#### What the task requires
Copy all of the records below line for line, leaving out the pictures.
:: Data to use ::
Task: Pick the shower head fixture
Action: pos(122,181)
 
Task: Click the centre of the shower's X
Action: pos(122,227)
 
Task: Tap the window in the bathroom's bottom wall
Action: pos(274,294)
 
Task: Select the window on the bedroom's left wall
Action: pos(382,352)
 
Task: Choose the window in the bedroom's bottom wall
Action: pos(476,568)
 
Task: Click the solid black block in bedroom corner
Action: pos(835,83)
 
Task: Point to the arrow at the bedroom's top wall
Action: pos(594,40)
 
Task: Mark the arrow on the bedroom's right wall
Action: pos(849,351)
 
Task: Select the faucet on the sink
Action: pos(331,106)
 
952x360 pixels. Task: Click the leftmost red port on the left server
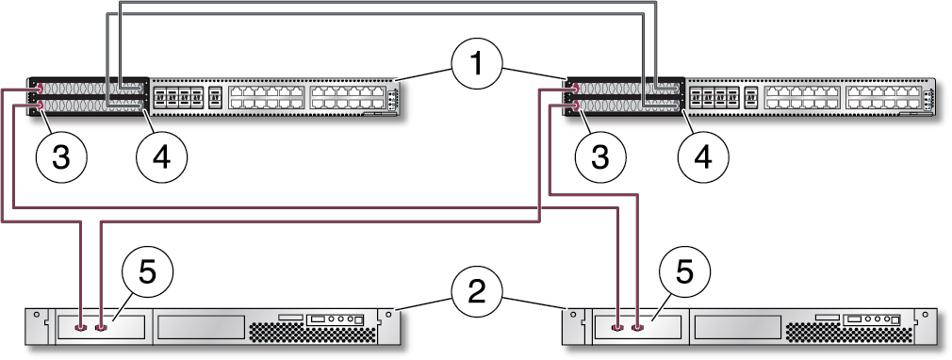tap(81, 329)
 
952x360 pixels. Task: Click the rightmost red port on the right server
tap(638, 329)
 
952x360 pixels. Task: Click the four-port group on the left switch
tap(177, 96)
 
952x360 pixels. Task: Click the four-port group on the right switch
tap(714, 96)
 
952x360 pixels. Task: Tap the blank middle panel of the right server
:::
#### Output
Task: Pick the shower head fixture
Action: pos(122,181)
 
Task: Click the centre of the shower's X
Action: pos(122,227)
 
Task: Tap the window in the bathroom's bottom wall
Action: pos(274,294)
 
Task: Select the window on the bedroom's left wall
Action: pos(382,352)
 
Task: Choose the window in the bedroom's bottom wall
Action: pos(476,568)
 
Task: Click the solid black block in bedroom corner
Action: pos(835,83)
 
Task: Point to the arrow at the bedroom's top wall
Action: pos(594,40)
 
Task: Mark the arrow on the bedroom's right wall
Action: pos(849,351)
 
Task: Select the faucet on the sink
Action: pos(331,106)
 
952x360 pixels. Task: Click the leftmost red port on the left server
tap(81, 329)
 
952x360 pixels. Task: Click the rightmost red port on the right server
tap(638, 329)
 
952x360 pixels. Task: Click the four-port group on the left switch
tap(177, 96)
 
952x360 pixels. Task: Click the four-port group on the right switch
tap(714, 96)
 
952x360 pixels. Task: Tap the blank middle panel of the right server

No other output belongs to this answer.